**Exercise objective**: Each entry needs to be repeated exactly, with nothing added or removed.

**Records**:
--- START ---

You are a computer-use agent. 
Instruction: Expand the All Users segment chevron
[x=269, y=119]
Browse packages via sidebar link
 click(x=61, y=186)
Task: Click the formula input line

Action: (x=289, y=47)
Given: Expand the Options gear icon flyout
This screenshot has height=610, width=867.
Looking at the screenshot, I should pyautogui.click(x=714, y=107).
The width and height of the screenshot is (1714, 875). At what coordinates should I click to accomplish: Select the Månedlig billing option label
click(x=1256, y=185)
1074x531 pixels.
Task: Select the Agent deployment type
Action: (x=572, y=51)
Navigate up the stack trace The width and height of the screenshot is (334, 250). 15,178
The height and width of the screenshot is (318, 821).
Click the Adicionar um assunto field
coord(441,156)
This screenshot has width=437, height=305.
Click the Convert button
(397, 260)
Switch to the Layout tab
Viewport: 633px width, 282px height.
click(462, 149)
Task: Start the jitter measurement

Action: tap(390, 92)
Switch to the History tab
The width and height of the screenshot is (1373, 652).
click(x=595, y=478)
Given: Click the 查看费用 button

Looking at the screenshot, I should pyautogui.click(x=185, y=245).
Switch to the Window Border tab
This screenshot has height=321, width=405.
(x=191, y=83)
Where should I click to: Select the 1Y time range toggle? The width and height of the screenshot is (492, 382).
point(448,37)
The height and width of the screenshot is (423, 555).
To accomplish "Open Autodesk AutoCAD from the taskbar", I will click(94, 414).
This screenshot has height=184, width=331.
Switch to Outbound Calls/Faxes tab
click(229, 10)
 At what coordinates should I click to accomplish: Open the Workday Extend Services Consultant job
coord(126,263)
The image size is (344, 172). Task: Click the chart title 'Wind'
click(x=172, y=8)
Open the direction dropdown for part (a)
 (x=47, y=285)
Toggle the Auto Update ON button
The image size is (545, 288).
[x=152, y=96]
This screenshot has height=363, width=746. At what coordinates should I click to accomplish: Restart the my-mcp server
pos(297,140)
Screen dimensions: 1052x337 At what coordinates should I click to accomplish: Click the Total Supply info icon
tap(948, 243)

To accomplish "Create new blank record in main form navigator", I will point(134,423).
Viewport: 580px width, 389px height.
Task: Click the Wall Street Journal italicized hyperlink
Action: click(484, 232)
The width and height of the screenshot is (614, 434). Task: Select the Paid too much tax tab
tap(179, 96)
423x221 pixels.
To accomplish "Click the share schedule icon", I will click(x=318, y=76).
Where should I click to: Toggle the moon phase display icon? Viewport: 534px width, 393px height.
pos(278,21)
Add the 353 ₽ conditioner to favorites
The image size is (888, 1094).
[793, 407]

--- END ---

**Task output**:
You are a computer-use agent. 
Instruction: Expand the All Users segment chevron
[x=269, y=119]
Browse packages via sidebar link
 click(x=61, y=186)
Task: Click the formula input line

Action: (x=289, y=47)
Given: Expand the Options gear icon flyout
This screenshot has height=610, width=867.
Looking at the screenshot, I should pyautogui.click(x=714, y=107).
The width and height of the screenshot is (1714, 875). At what coordinates should I click to accomplish: Select the Månedlig billing option label
click(x=1256, y=185)
1074x531 pixels.
Task: Select the Agent deployment type
Action: (x=572, y=51)
Navigate up the stack trace The width and height of the screenshot is (334, 250). 15,178
The height and width of the screenshot is (318, 821).
Click the Adicionar um assunto field
coord(441,156)
This screenshot has width=437, height=305.
Click the Convert button
(397, 260)
Switch to the Layout tab
Viewport: 633px width, 282px height.
click(462, 149)
Task: Start the jitter measurement

Action: tap(390, 92)
Switch to the History tab
The width and height of the screenshot is (1373, 652).
click(x=595, y=478)
Given: Click the 查看费用 button

Looking at the screenshot, I should pyautogui.click(x=185, y=245).
Switch to the Window Border tab
This screenshot has height=321, width=405.
(x=191, y=83)
Where should I click to: Select the 1Y time range toggle? The width and height of the screenshot is (492, 382).
point(448,37)
The height and width of the screenshot is (423, 555).
To accomplish "Open Autodesk AutoCAD from the taskbar", I will click(94, 414).
This screenshot has height=184, width=331.
Switch to Outbound Calls/Faxes tab
click(229, 10)
 At what coordinates should I click to accomplish: Open the Workday Extend Services Consultant job
coord(126,263)
The image size is (344, 172). Task: Click the chart title 'Wind'
click(x=172, y=8)
Open the direction dropdown for part (a)
 (x=47, y=285)
Toggle the Auto Update ON button
The image size is (545, 288).
[x=152, y=96]
This screenshot has height=363, width=746. At what coordinates should I click to accomplish: Restart the my-mcp server
pos(297,140)
Screen dimensions: 1052x337 At what coordinates should I click to accomplish: Click the Total Supply info icon
tap(948, 243)

To accomplish "Create new blank record in main form navigator", I will point(134,423).
Viewport: 580px width, 389px height.
Task: Click the Wall Street Journal italicized hyperlink
Action: click(484, 232)
The width and height of the screenshot is (614, 434). Task: Select the Paid too much tax tab
tap(179, 96)
423x221 pixels.
To accomplish "Click the share schedule icon", I will click(x=318, y=76).
Where should I click to: Toggle the moon phase display icon? Viewport: 534px width, 393px height.
pos(278,21)
Add the 353 ₽ conditioner to favorites
The image size is (888, 1094).
[793, 407]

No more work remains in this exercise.